Those five sentences occur before the second subhead of the story. The shortest is 45 words and the longest is 78, or more than twice the length of the most a lead should be. Body copy sentences tend to be slightly shorter than the lead when done well, but at the very least, they shouldn’t make you feel like a sugar-addled toddler is telling you about his day.
To help you prevent run-on sentences like these, consider a few tips:
- Start with the core: Both books argue the value of building a sentence from the core out, instead of from the front to the back. In other words, you want to identify the noun, the verb and the object of the sentence and build outward from that point in concentric rings of information. If you can’t find the NVO core without a searchlight and a posse, you probably have a pretty weak sentence. The NVO core should tell you what it is the sentence wants to explain to the readers. Find it in each of your sentences and then augment it with additional, valuable information.

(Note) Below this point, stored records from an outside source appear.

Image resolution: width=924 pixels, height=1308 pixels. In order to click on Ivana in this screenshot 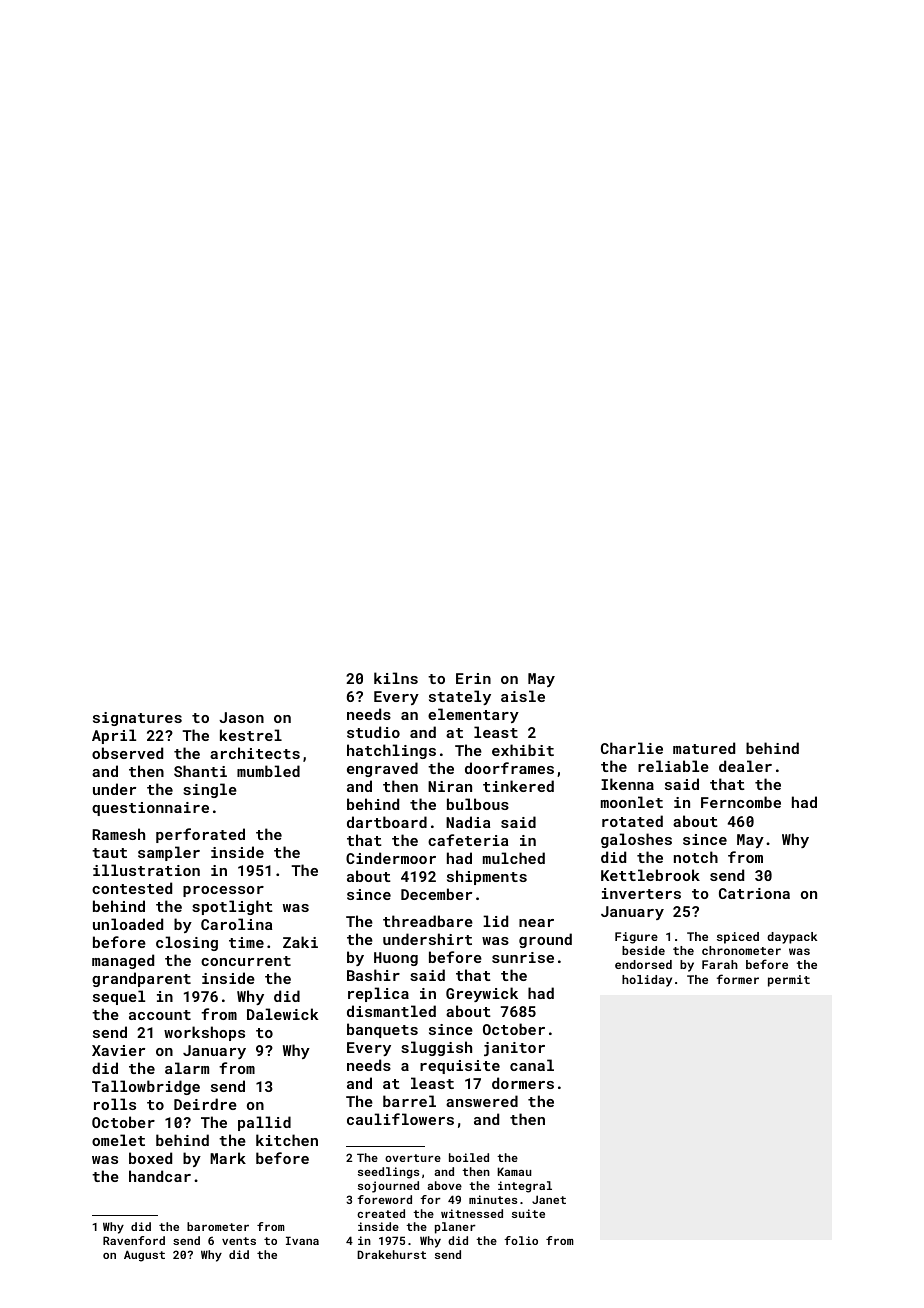, I will do `click(302, 1240)`.
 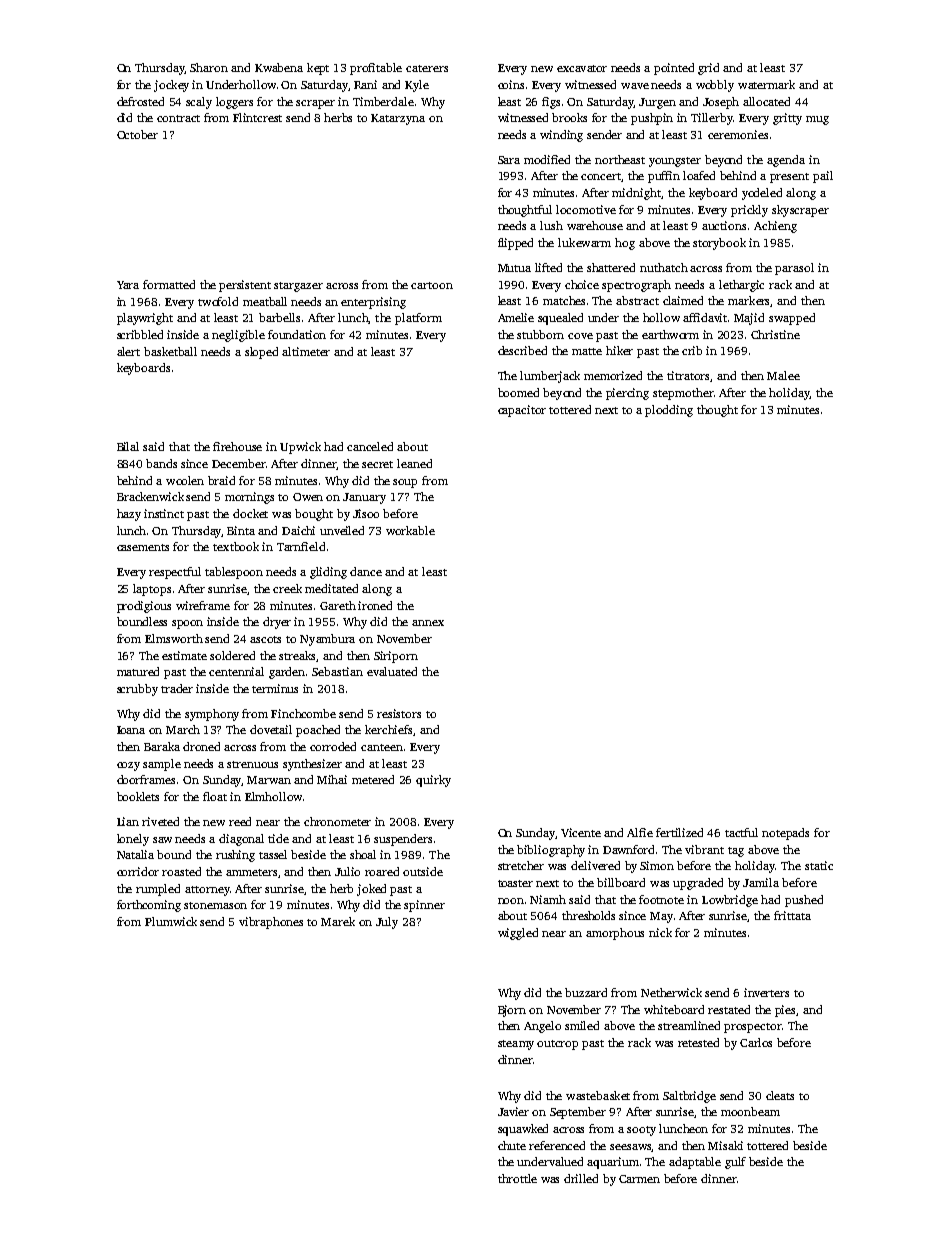 I want to click on Plumwick, so click(x=171, y=921).
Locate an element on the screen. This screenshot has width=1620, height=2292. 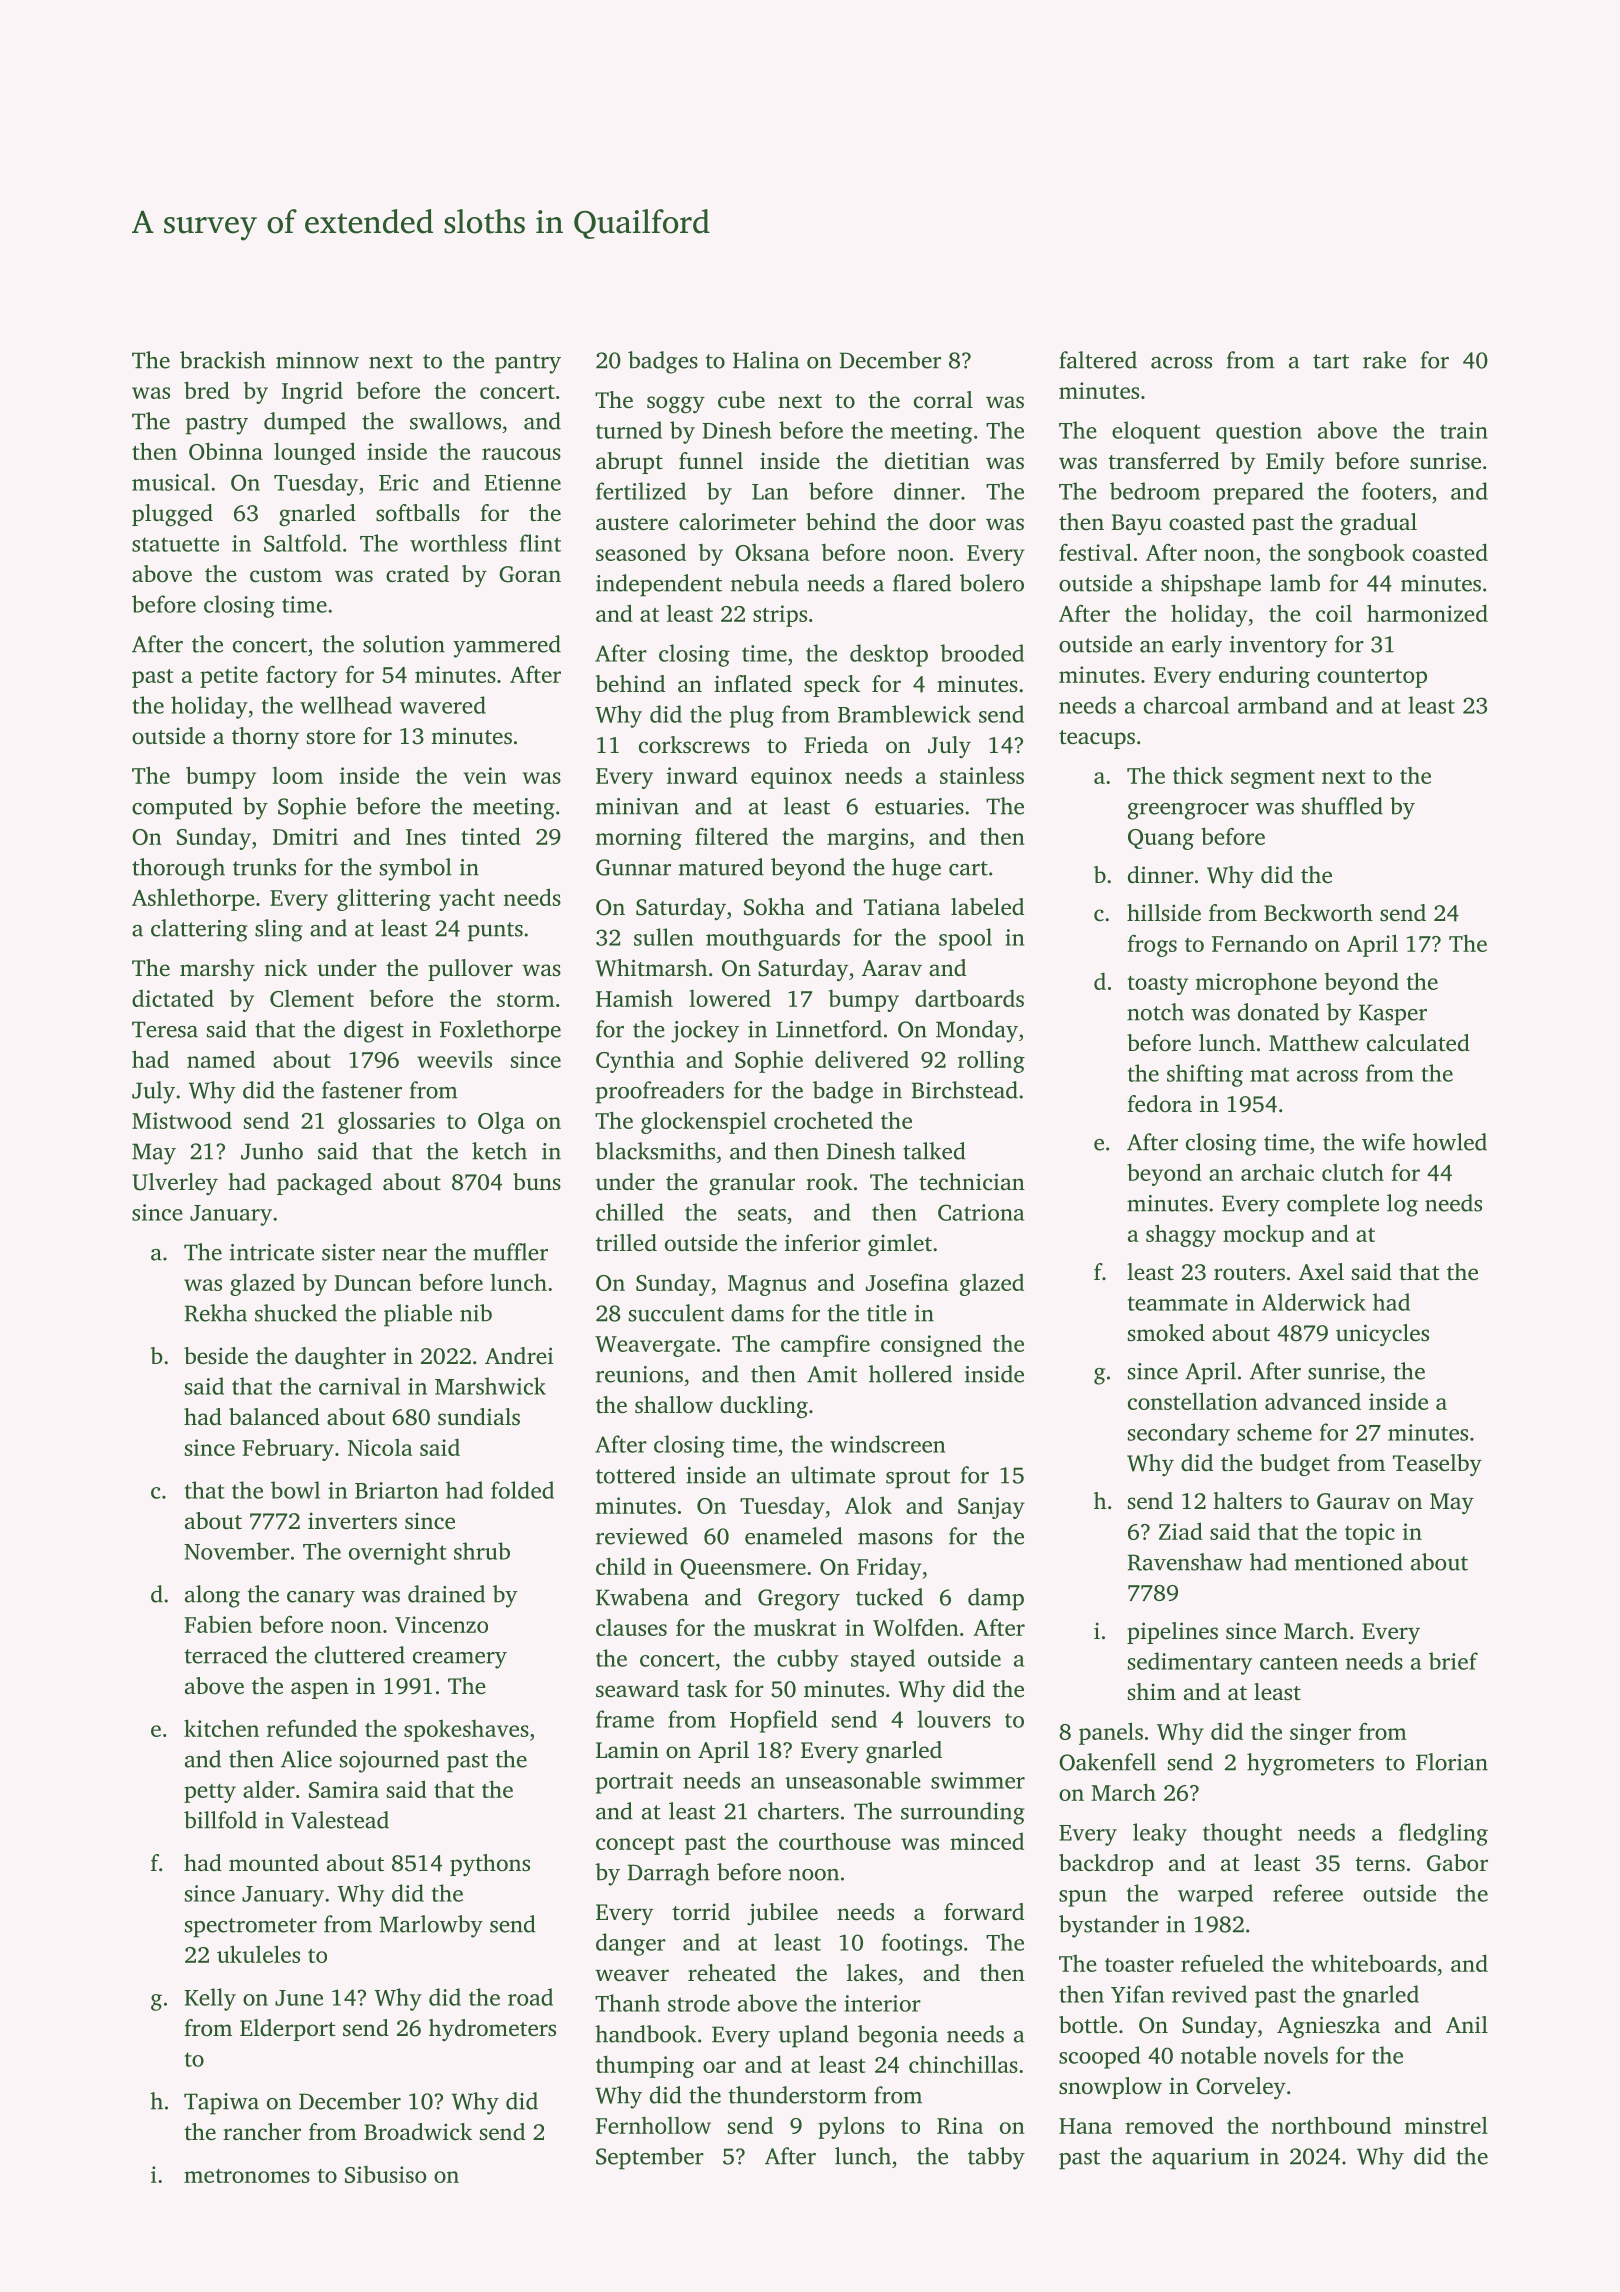
harmonized is located at coordinates (1427, 613).
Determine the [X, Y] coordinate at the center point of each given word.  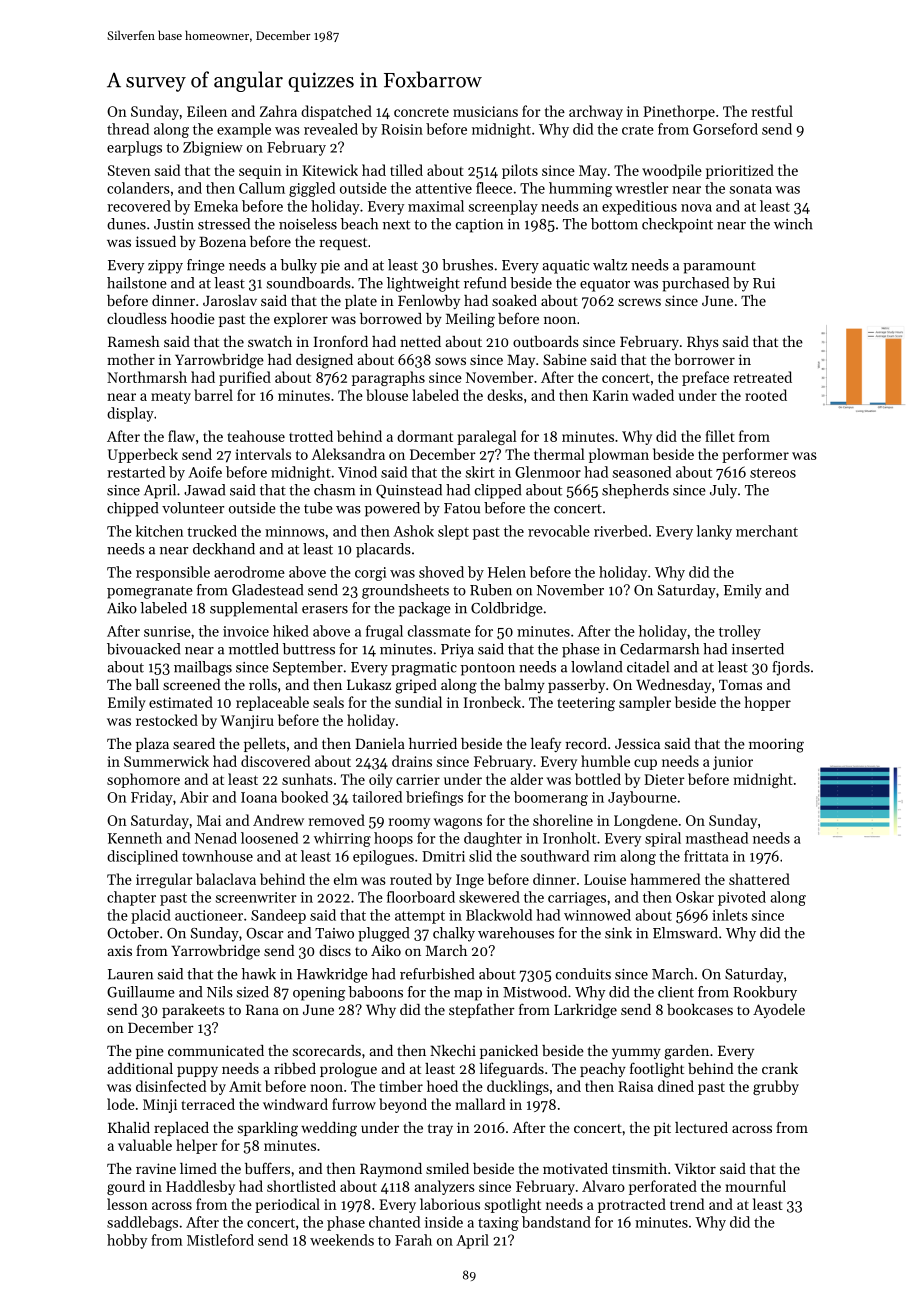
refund [485, 283]
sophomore [143, 780]
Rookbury [765, 993]
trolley [740, 632]
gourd [126, 1187]
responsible [173, 573]
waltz [610, 265]
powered [392, 509]
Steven [129, 170]
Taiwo [334, 933]
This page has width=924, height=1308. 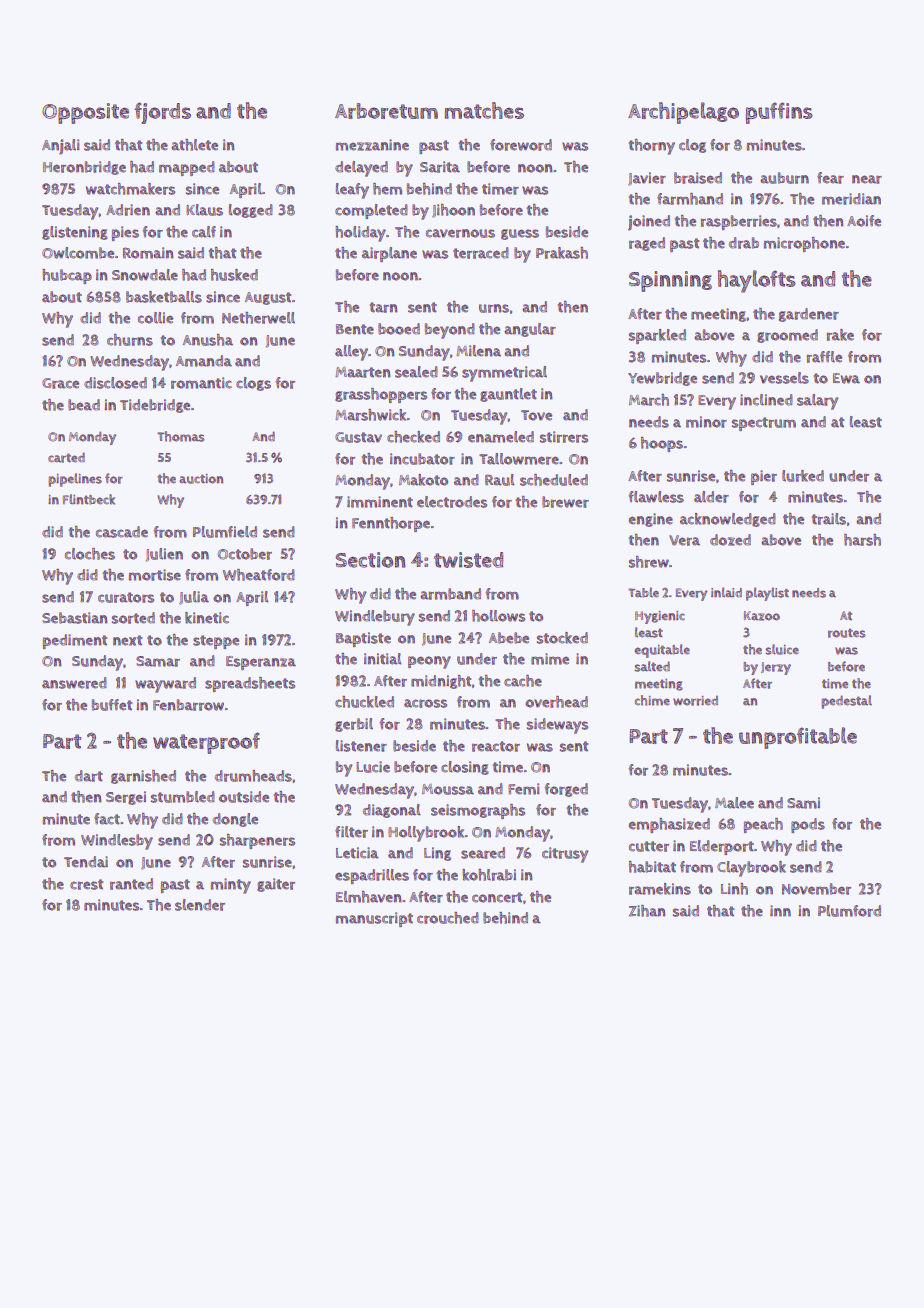 What do you see at coordinates (862, 540) in the page?
I see `harsh` at bounding box center [862, 540].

- Read it aloud: If you count words, you can usually hit the mark for a solid sentence that doesn’t wander too much. That said, the word “a” and the word “supercalifragilisticexpialidocious” each count as a single word, so math is only going to get you so far. A good idea to help you figure out if a sentence is too long (or too heavy, as we discussed in the basic writing sections) is to take a normal, human breath and read it out loud. If you do this and you start to feel tight in your chest when you finish, you might need to make a few trims. If you run out of air before the end of the sentence, it’s almost certainly going to be too long.
SIDE NOTE 1: When I say a “normal, human breath” I mean the kind of breath you take when you assume you can take another one relatively soon, not a “the Titanic is going under and we need to stay alive” breath:
SIDE NOTE 2: It doesn’t behoove you to cheat at this. I had a student in my class one year who was on the university’s swim team and had the lung capacity of a blue whale. She would read these enormous sentences aloud in one breath and then exhale all her extra oxygen to prove a point. OK, Freya, you got me, but that’s not helping.
- Write once, edit twice: Once you write the sentence, don’t assume it works fine. Go back through with your critical editor’s hat on and dig into this thing. Strip out extra words that don’t add value. Look to see if you cranked up the prepositional-phrase machine and let it run roughshod all over your work. Determine if you are making one, solid point in the sentence or if you’re trying to do three things at once. Find the noun-verb-object core and make sure each piece of the sentence applies to that core. If not, you can always pull it out into a second sentence. Once you do all this, go back and do another fine-tuning edit to clean up any problems that remain or errors you might have introduced.
- Ask yourself, “Would I read this if I didn’t write this?” for each sentence: As we discussed multiple times, you aren’t writing for yourself. You need to write for your readers, so keep them in mind when you write each sentence. If the sentence doesn’t make sense to them or isn’t valuable to them, you have failed at your job. Go back and make the necessary fixes to help your readers get the most out of your work.